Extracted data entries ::

>>>>>

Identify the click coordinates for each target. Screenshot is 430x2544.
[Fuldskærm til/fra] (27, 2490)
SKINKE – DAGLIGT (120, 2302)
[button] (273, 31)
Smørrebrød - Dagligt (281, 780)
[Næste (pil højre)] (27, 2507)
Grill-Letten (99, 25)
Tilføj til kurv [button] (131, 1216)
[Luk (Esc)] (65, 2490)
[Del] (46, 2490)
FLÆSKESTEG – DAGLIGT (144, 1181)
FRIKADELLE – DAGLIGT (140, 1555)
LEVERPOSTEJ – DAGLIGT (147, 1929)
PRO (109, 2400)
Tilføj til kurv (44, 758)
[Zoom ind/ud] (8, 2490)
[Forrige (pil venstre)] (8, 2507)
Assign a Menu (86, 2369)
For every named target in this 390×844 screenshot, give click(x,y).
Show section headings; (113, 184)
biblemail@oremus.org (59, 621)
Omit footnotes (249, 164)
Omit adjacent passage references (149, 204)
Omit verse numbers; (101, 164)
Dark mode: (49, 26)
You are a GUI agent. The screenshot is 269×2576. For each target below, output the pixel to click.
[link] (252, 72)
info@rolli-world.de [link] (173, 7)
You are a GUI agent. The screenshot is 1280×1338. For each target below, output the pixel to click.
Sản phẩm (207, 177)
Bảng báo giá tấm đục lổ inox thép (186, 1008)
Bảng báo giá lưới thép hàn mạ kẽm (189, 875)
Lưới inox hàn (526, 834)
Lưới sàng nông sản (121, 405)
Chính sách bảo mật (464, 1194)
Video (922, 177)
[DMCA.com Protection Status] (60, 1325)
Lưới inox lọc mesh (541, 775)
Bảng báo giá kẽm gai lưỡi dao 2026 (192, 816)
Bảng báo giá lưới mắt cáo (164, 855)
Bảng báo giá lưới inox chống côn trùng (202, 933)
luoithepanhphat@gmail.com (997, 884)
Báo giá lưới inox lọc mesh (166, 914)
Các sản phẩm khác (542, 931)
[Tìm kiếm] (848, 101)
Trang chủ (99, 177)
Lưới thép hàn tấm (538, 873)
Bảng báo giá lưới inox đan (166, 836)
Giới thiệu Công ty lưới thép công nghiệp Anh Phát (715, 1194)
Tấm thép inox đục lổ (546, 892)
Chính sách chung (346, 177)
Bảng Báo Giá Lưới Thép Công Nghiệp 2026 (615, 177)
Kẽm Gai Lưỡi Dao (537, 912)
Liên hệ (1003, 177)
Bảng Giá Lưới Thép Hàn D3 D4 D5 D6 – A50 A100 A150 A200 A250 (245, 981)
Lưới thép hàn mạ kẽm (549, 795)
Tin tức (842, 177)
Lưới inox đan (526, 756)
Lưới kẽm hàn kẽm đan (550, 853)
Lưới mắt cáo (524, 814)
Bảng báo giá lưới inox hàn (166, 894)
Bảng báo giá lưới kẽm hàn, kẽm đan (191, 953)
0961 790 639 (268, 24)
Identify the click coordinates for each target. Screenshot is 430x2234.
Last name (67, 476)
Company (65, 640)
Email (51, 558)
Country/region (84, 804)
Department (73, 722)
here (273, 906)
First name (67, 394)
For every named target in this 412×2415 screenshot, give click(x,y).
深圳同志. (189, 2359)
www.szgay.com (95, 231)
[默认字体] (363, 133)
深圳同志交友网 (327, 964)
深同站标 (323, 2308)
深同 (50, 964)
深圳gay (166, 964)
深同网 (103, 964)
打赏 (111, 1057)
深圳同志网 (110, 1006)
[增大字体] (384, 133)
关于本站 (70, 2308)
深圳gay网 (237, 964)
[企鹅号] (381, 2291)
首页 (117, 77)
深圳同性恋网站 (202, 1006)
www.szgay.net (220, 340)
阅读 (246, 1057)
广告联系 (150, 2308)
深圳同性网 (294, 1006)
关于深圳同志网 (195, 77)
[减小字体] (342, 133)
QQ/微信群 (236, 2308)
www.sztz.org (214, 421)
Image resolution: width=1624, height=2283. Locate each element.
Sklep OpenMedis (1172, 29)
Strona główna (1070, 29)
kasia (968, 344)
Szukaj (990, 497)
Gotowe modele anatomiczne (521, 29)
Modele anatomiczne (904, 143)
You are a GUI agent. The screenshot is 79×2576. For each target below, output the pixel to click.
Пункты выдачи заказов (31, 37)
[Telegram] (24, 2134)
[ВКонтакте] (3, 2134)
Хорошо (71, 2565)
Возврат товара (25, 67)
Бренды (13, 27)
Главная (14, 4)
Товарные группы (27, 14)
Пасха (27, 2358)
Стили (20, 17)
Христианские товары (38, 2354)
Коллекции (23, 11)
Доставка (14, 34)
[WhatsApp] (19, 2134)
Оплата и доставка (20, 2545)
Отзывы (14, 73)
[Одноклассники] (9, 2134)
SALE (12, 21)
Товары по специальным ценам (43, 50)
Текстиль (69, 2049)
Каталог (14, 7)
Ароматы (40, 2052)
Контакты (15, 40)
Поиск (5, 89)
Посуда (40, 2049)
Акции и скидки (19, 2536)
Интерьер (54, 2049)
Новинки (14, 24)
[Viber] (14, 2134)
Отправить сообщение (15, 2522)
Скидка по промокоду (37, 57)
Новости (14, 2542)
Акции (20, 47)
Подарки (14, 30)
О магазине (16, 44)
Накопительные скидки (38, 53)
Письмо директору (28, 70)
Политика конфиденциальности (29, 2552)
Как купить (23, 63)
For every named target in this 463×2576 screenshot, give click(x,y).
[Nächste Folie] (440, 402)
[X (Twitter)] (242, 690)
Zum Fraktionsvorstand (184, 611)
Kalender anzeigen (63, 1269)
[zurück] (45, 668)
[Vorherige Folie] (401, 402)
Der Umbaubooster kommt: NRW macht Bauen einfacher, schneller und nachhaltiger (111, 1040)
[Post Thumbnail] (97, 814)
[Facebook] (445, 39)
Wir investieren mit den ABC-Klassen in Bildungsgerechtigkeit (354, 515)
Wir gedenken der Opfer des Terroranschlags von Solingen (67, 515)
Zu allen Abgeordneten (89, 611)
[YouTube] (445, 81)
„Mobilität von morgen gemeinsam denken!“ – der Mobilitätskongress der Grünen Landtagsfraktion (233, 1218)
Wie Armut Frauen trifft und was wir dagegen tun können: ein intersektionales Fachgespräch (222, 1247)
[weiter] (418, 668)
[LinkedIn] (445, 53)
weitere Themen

<<<<<

ASSIGNED TASK ::
Could you transcribe the entries above word for word, from the line with "[默认字体] (363, 133)" down to the line with "Modele anatomiczne (904, 143)", keeping both?

WRITTEN SOLUTION ::
[默认字体] (363, 133)
深圳同志交友网 (327, 964)
深同站标 (323, 2308)
深同 (50, 964)
深圳gay (166, 964)
深同网 (103, 964)
打赏 (111, 1057)
深圳同志网 (110, 1006)
[增大字体] (384, 133)
关于本站 (70, 2308)
深圳gay网 (237, 964)
[企鹅号] (381, 2291)
首页 (117, 77)
深圳同性恋网站 (202, 1006)
www.szgay.net (220, 340)
阅读 (246, 1057)
广告联系 (150, 2308)
深圳同性网 (294, 1006)
关于深圳同志网 (195, 77)
[减小字体] (342, 133)
QQ/微信群 (236, 2308)
www.sztz.org (214, 421)
Image resolution: width=1624, height=2283. Locate each element.
Sklep OpenMedis (1172, 29)
Strona główna (1070, 29)
kasia (968, 344)
Szukaj (990, 497)
Gotowe modele anatomiczne (521, 29)
Modele anatomiczne (904, 143)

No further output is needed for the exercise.